I’ve just finished compiling my list of the 1402 candidates running for council or mayor in the 24 most populous councils, the ones featured in my election guide. Unfortunately the NSWEC has not published a single dataset with all of the candidate details, so it wasn’t really practical to do an analysis of the whole state. Instead I’ve just focused on those 24 councils.
One thing I noticed when I was browsing through the nomination lists is a surprising number of places where the ballot is much smaller than expected. The Epping ward of Parramatta has just two groups and one ungrouped independent, and there are other similar cases.
I didn’t want to just add up the number of candidates – many candidates are not serious and are just there to make up the numbers, since legislation requires a certain number of candidates to get a box above the line. It seems more useful to count the number of groups running in each ward.

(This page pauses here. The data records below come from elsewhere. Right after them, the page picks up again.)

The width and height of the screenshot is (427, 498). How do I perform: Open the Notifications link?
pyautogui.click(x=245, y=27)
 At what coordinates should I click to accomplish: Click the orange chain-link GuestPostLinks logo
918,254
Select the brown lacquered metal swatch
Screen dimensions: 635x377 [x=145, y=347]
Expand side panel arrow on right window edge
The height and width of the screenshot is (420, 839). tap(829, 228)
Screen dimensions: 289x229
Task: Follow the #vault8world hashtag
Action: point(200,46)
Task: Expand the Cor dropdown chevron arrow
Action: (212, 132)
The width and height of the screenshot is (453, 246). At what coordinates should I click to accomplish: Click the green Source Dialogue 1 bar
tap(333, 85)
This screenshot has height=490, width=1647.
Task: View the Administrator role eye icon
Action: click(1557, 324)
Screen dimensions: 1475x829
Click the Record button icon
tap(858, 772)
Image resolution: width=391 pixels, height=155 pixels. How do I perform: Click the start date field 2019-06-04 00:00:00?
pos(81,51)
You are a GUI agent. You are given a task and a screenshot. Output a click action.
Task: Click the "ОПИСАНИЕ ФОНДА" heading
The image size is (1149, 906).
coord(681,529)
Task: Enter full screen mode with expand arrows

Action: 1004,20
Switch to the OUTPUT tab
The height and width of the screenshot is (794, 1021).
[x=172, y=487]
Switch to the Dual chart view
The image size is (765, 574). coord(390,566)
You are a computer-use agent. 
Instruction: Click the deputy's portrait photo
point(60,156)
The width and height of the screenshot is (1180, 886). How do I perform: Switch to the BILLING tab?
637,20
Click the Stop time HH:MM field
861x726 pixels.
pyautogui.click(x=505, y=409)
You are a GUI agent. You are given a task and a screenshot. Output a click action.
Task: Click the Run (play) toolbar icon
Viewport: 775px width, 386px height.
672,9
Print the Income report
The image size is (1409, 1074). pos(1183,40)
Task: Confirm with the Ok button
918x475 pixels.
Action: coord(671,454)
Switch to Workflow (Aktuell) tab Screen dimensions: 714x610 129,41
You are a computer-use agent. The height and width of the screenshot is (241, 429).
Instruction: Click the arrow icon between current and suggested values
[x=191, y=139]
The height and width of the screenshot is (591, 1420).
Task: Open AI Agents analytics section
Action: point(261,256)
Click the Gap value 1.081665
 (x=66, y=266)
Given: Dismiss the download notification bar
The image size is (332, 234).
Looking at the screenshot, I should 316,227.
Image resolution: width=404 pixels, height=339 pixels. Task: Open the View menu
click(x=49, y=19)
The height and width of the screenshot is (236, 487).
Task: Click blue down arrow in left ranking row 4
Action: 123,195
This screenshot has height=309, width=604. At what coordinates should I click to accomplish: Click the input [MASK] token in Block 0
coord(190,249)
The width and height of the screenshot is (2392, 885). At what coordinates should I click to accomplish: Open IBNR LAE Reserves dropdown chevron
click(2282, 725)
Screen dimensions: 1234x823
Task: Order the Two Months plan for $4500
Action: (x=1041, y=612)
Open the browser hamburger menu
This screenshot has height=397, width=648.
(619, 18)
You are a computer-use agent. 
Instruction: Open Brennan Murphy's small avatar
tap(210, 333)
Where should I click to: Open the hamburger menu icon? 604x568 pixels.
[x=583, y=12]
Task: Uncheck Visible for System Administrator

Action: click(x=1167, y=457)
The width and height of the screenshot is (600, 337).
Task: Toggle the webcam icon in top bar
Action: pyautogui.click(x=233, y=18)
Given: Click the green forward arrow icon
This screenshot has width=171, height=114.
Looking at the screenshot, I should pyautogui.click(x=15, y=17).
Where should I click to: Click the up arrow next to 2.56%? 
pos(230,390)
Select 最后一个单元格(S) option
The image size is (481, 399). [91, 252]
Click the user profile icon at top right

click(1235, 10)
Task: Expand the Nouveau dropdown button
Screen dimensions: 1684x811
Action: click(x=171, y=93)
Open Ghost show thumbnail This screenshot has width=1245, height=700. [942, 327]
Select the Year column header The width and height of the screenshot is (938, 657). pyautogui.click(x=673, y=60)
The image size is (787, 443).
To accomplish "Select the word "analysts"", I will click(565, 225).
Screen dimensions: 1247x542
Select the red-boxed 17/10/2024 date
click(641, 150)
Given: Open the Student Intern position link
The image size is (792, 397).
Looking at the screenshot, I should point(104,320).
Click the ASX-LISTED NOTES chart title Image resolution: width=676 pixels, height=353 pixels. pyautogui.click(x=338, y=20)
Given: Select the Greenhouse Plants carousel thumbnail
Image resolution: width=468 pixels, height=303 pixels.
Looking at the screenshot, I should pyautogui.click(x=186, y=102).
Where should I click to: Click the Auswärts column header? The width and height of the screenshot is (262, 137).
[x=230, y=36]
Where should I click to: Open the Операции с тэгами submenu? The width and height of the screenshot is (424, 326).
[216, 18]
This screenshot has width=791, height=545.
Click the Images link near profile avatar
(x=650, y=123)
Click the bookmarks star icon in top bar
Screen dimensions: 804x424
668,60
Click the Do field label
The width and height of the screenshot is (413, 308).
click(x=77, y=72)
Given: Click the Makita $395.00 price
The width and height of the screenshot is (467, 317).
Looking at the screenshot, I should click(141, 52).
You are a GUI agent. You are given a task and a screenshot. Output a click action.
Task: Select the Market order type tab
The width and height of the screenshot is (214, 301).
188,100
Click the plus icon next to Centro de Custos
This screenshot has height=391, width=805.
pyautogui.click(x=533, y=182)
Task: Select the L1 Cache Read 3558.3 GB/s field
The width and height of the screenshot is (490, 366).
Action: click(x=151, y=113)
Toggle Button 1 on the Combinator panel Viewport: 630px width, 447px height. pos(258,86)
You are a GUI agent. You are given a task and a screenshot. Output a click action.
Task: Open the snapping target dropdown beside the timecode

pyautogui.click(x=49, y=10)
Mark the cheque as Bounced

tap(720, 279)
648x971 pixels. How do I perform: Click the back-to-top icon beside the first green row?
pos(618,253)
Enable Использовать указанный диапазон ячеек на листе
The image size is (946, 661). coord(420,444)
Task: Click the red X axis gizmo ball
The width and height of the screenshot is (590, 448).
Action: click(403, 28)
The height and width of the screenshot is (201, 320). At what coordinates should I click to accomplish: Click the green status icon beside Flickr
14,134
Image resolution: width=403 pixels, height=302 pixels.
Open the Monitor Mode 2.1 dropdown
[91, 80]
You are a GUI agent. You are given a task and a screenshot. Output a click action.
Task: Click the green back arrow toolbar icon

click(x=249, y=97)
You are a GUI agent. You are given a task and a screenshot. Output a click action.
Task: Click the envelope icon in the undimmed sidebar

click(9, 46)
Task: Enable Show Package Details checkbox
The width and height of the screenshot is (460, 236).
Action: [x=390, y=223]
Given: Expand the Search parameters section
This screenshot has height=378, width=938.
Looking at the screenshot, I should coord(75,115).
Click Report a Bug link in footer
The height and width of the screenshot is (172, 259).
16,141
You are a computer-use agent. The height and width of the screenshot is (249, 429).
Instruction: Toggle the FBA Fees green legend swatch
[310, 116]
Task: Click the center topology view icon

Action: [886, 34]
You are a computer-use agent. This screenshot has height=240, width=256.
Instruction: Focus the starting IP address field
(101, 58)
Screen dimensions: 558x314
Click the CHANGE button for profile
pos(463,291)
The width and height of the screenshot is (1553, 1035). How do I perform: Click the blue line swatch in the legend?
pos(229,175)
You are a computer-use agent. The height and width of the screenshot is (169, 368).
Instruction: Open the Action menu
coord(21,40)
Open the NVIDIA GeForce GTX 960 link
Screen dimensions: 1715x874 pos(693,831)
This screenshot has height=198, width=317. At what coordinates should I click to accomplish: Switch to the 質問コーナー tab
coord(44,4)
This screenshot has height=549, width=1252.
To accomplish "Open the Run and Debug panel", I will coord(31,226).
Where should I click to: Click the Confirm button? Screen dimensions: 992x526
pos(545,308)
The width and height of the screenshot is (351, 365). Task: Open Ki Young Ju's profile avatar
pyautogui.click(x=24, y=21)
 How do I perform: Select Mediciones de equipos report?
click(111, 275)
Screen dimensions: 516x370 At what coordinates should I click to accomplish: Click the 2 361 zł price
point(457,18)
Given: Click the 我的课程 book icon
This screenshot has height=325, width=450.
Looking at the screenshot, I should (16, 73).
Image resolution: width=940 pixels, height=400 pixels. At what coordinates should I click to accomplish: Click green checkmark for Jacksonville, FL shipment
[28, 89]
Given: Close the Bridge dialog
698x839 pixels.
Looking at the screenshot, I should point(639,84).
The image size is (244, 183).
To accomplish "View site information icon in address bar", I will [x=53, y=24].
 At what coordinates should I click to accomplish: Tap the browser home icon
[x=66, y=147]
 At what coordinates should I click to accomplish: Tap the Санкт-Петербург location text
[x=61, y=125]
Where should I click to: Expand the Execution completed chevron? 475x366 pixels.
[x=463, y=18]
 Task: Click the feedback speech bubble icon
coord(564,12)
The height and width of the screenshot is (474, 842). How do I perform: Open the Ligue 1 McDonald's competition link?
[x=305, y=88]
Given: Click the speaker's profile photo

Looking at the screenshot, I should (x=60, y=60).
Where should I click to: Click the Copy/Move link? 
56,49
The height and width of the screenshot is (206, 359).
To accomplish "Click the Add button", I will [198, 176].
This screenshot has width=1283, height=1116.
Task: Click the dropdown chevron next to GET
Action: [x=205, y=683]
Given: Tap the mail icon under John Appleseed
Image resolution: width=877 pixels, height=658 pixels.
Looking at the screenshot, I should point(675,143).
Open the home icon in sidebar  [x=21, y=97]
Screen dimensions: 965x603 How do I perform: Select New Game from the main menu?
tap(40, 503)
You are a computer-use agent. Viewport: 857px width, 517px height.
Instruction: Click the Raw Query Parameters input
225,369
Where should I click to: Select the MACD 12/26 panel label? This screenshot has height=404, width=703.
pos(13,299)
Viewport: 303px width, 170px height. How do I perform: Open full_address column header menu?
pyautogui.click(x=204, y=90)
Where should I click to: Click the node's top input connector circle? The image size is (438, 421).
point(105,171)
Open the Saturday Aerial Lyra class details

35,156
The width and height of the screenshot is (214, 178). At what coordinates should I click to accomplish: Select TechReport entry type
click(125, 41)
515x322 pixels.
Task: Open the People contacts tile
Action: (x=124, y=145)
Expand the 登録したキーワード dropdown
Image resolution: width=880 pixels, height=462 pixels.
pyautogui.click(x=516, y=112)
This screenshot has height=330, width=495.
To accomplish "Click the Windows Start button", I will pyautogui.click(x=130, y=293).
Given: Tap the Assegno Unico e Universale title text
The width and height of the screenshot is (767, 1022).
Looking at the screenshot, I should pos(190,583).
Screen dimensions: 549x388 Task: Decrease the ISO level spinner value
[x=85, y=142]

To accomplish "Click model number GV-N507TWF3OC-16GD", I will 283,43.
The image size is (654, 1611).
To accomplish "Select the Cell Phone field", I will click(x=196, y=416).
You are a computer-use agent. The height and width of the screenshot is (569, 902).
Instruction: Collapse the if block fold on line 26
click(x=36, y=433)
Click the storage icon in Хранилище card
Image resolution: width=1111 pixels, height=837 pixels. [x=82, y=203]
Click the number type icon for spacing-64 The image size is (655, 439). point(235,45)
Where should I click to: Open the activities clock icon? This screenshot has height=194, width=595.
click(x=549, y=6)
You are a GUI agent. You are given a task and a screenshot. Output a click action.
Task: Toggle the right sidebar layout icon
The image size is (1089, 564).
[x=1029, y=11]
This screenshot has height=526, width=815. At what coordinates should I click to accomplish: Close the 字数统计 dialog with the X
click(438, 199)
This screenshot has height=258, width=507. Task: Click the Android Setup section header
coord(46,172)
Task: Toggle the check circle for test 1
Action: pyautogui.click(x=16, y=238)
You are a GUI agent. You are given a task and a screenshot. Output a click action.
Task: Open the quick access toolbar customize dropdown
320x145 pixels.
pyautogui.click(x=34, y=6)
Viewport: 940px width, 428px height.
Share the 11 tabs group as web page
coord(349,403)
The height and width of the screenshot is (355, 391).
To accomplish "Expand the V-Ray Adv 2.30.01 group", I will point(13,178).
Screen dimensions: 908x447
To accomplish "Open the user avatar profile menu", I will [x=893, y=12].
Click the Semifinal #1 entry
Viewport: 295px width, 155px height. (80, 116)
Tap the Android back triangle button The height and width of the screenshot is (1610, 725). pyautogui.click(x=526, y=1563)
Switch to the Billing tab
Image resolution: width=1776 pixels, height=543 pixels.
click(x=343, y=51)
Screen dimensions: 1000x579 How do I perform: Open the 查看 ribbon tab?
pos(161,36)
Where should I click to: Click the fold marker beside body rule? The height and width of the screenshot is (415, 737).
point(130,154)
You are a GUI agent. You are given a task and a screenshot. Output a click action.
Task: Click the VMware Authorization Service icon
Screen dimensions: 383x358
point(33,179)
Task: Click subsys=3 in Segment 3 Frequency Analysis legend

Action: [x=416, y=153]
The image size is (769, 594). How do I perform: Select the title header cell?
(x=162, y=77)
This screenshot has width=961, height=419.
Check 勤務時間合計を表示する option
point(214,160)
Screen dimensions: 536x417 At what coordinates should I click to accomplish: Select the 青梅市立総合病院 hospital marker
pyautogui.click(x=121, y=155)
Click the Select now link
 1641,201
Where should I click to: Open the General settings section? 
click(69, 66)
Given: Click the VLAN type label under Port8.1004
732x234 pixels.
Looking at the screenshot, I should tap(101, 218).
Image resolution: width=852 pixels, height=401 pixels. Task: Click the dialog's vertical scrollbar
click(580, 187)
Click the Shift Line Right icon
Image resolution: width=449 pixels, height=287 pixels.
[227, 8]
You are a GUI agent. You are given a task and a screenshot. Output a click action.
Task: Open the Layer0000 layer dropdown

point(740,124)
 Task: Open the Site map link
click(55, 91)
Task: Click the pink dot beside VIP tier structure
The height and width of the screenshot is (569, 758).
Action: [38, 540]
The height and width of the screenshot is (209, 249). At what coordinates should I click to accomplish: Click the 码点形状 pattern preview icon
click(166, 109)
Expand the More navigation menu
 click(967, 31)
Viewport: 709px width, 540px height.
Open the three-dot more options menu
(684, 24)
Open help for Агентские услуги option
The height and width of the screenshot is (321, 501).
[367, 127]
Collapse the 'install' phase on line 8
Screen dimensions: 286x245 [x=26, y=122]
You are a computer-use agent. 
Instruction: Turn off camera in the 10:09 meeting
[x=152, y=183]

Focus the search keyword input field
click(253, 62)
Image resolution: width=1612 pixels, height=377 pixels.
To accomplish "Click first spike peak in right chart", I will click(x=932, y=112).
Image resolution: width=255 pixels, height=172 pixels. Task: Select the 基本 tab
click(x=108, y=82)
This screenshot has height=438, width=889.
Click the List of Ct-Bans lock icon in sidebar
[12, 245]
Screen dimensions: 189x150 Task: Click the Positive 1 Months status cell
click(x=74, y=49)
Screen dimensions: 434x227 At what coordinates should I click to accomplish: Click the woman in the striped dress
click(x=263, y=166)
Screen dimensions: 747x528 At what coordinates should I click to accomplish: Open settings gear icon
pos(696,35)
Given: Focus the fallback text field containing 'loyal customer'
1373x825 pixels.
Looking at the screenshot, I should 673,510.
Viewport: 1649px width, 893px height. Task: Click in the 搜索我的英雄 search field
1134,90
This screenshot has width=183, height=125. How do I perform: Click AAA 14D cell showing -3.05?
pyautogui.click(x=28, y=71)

Across these 24 councils, there were 400 groups in 2016-17, across 91 wards, for an average of 4.4 groups per ward. Those same councils have 371 groups running in 2021, across 90 wards (Fairfield’s three wards were redrawn into two), for an average of 4.2. It’s not a huge decline, but it’s there.
I mapped out this change at the council level and it wasn’t as clear-cut as I expected, but there were more drops than increases.
The average number of groups dropped in 13 councils, went up in eight, and stayed the same in three.
The number of groups even declined in Fairfield, despite the increased district magnitude making it easier to win a seat in a ward. The number of groups declined from 19 to 10.
I expected a pattern where the number of groups running was higher in wards with greater district magnitude. That is true of Campbelltown City Council, electing fifteen councillors in one ward. Eight groups are running in Campbelltown, more than anywhere else. But there’s no trend of more groups running in 4-member wards or 5-member wards than in 3-member wards, at least in this sample of large councils.
While I’ve been looking at this data, I also looked at the trends in terms of parties running. I already posted about the three biggest parties across Greater Sydney, but they aren’t the only parties running.
There are four other parties that contest state and federal elections that have nominated for at least two of these councils. The Animal Justice Party is running in Campbelltown, Canterbury-Bankstown, Inner West and Newcastle. The Socialist Alliance is running in the Inner West, Newcastle and Parramatta. The Liberal Democrats are running in Ku-ring-gai, Parramatta and the Hills. The Shooters, Fishers and Farmers are running in Camden and Lake Macquarie.
The Arts Party, Australia First, the Science Party and Sustainable Australia are all running for one council each: Randwick, Penrith, Wollongong and Wollongong respectively. Interestingly there is a party running in both wards of Fairfield council called the “Australian Womens Party”, but it’s shorter name is “Dai Le”, the name of a sitting independent councillor who is heading the ticket in one of those wards.
There are a bunch of local parties that just run in one council, but I am fascinated by one of only two “local” parties to run in multiple councils on my list. Our Local Community ran formerly-sitting councillors in Parramatta, Cumberland and Canterbury-Bankstown in 2017, and won two seats each in Parramatta and Cumberland.
This time around they are running three of those sitting councillors (the fourth, Andrew Wilson in Parramatta, has joined the Small Business Party of the City of Sydney councillor Angela Vithoulkas), and are running in nine out of ten wards in Parramatta and Cumberland, and may well benefit from the absence of Liberals in those councils.
They have picked up a third Cumberland councillor elected on the Labor ticket in 2017, as well as Angelo Tsirekas, the four-term Labor mayor of Canada Bay (not one of the councils I’ve been tracking) and a formerly Liberal councillor in Randwick. They’ve also got a ticket in one ward of Fairfield and Canterbury-Bankstown.
I don’t really know what the party stands for, beyond being an attractive brand for local independents that can be franchised out in different areas, but they’ll be worth watching.